Słuchałem tych kolumn chwilę na AS i nie było tragedii. Zestaw grał dość poprawnie. Miałem wrażenie, że na wysokie dali jakiegoś morela, przynajmniej w tych kolumnach co tam stały bo kopułka była bardzo podobna do charakterystycznych morelowych konstrukcji. Nie mniej 14 tys to wygórowana cena nie tyle za konstrukcję czy wykonanie co za brzmienie. Za taką kwotę można oczekiwać więcej.
Koncepcyjnie konstrukcja jest idiotyczna bo zbudowali pękatą kolumnę na małych głośnikach. W tą obudowę weszły by spokojnie 2-3 20cm woofery, taka jest szeroka i pojemna. Stosowanie wielu małych głośników ma uzasadnienie gdy chcemy smukłej kolumny a tu tego nie ma. Druga sprawa, że nie da się uzyskać lepszego niskiego basu z mniejszych wooferków niż z większego. Nic temu nie zaradzi, nawet jeżeli jest ich dużo i są sprytnie odfiltrowane to prawa fizyki są nieugięte i nadal będzie problem np poziomu zniekształceń który na małych głośnikach w zakresie najniższych częstotliwości jest wyraźnie większy. Oczywiście dalsze ulepszanie konstrukcji głośnika , wyspecjalizowanie go do tego celu, polepszy sprawę ale to jest nadal brnięcie w błędną koncepcje. Ona by była prawidłowa gdyby wrócić do punktu pierwszego, robimy smukła kolumnę ale nie, jest coś przeciwnego.

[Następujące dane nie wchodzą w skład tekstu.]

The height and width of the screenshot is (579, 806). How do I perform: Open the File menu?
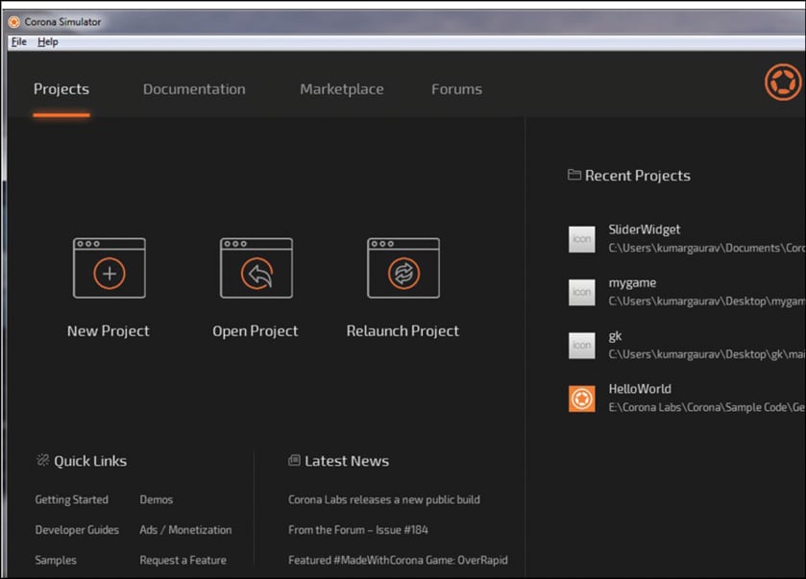19,42
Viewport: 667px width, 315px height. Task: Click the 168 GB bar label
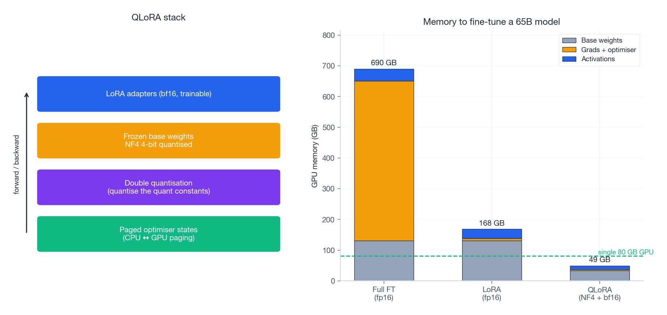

Dlaczego więc powstało coś takiego? Podejrzewam, ze konstruktor zastał to co zastał, czyli masę badziewnych głośników tonsila z których starał sie coś ulepić co ma ręce i nogi. Większe głośniki tonsila to zupełny archaizm. 15tki były niezłe więc zrobił z nich to co widzimy. Można powiedzieć, ze jak na warunki tonsila wyszło mu to całkiem nieźle.